手続きが必要なのは、自分で作成する自筆証書遺言と秘密証書遺言で、公証役場で作成された遺言書には偽造の可能性がないために必要ありません。

遺言書を家庭裁判所に提出しない・必要な手続きを経ないで遺言を執行したり、封印のある遺言書を家庭裁判所以外で開封すると、民法により5万円以下の罰金に処されます。遺言を残す場合は、必要な手続きのことも記しておきましょう。

きをつけたい遺言書作成

遺言書作成は、誰でも簡単にすることができます。しかし、その内容は、遺留分を侵害するものであってはいけません。

遺留分とは、一定の親族関係にあるものに認められる相続分です。

これは、一定の身分の者にとっては、相続分が生活に必要な場合もあるため、それを守るために定められています。もしこれを侵害する内容にしてしまっても、その限度で無効となります。もちろん、権利者がそれを主張しなければ、自分の遺言書作成した内容が有効になります。

しかし、後からトラブルにならないように、最低限、その範囲を侵害しない内容の遺言書作成をしておくべきです。

遺言書作成後の管理について

言う間でもなく遺言書作成を行う事は大切ですが、遺言書作成後の管理についても大切と言えるでしょう。
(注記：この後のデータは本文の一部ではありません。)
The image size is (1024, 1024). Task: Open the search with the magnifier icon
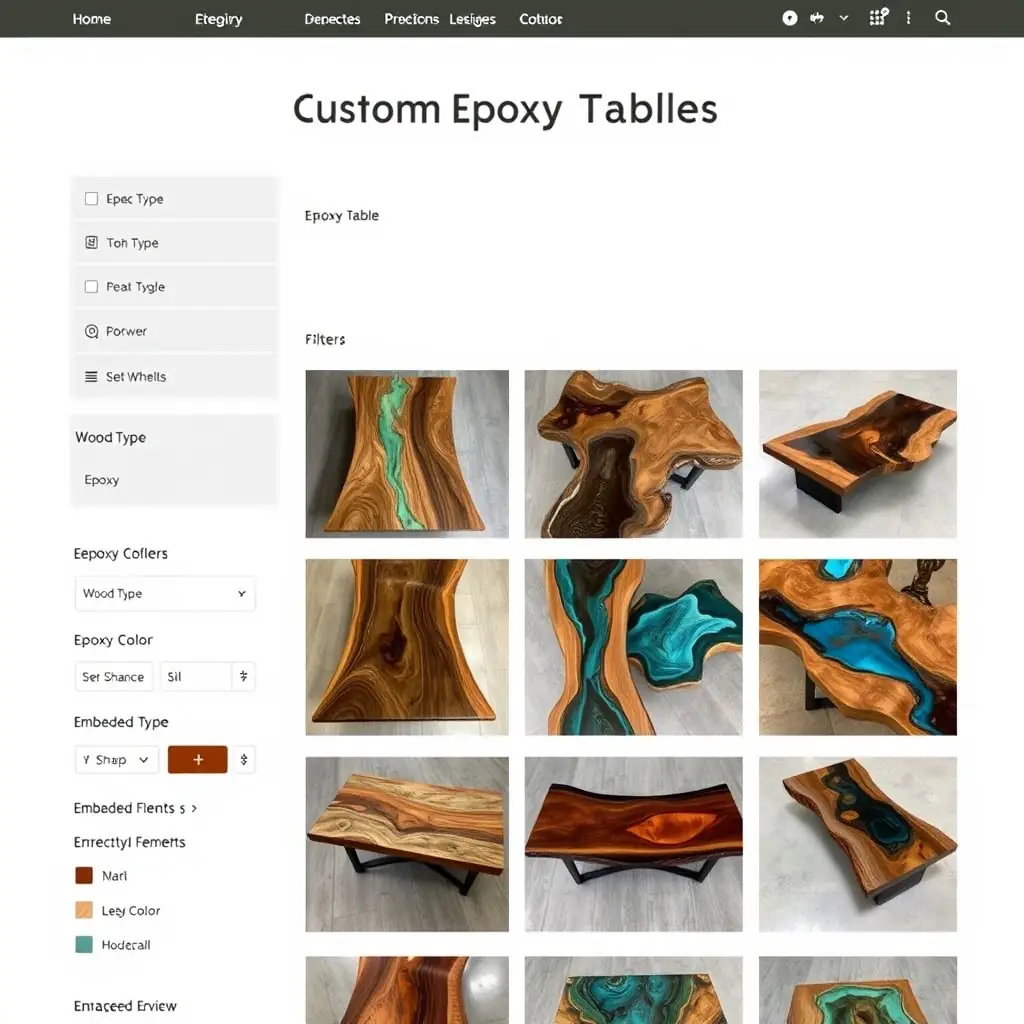point(941,17)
遺言書作成を済ませた後の事についてもどうするか考えたいですね。

調べながら作業を行う事で、自分で遺言書作成を行う事も可能だと思います。

しかし、きちんと保管しておき、その時になると家族に見つけてもらえるという事ができるかどうかわからないという時には、遺言書作成を行う際に自分で行うのではなくて、公正証書遺言書の形式を採用しておく事で、記載を終えた物を公証役場に保管する事ができます。

どこに保管したか分からなくなってしまったりする事もありませんね。また、司法書士や弁護士などに保管の依頼をするのもいいでしょう。

遺言書作成は被相続人となる人が認知症の場合には不可

相続が発生した際、遺された人達の争いを防ぐためにも、遺言書作成は必要と言えますが、遺言書作成の要件として、作成する人に判断能力が備わっていなければなりません。

もし、認知症の診断がある場合には、その時点で判断能力が無いと判断されることになりますので、遺言書の作成は不可能となります。

公正証書での遺言書を作成する場合には、作成が可能か否かの判断は公証人が行うことが出来ますが、自筆の場合には、その遺言書作成の日付が問題となります。もし、認知症の診断以降の日付で作成されている場合には、当然遺言の効力は無くなります。

遺言書作成で相続の意思をしっかり遺す

相続に対する自分の意思を遺すために遺言書の作成は必須です。

遺言書作成は、まだ意識がはっきりとしている間に作成しておくことが大切です。

遺言書には自筆証書と公正証書があります。
自筆は、代筆やワープロ・テープレコーダーは禁止で、自筆で全部言葉を遺す証書です。相続人に自分のメッセージを遺すこともできます。費用はかかりません。

公正証書は役場に作成してもらう証書です。費用はかかりますが、保管を役場で行ってもらえるので、安心で確実な遺言を残せることになります。

遺言書作成には法に従った書き方をしないとその効力を発揮することができないので注意が必要です。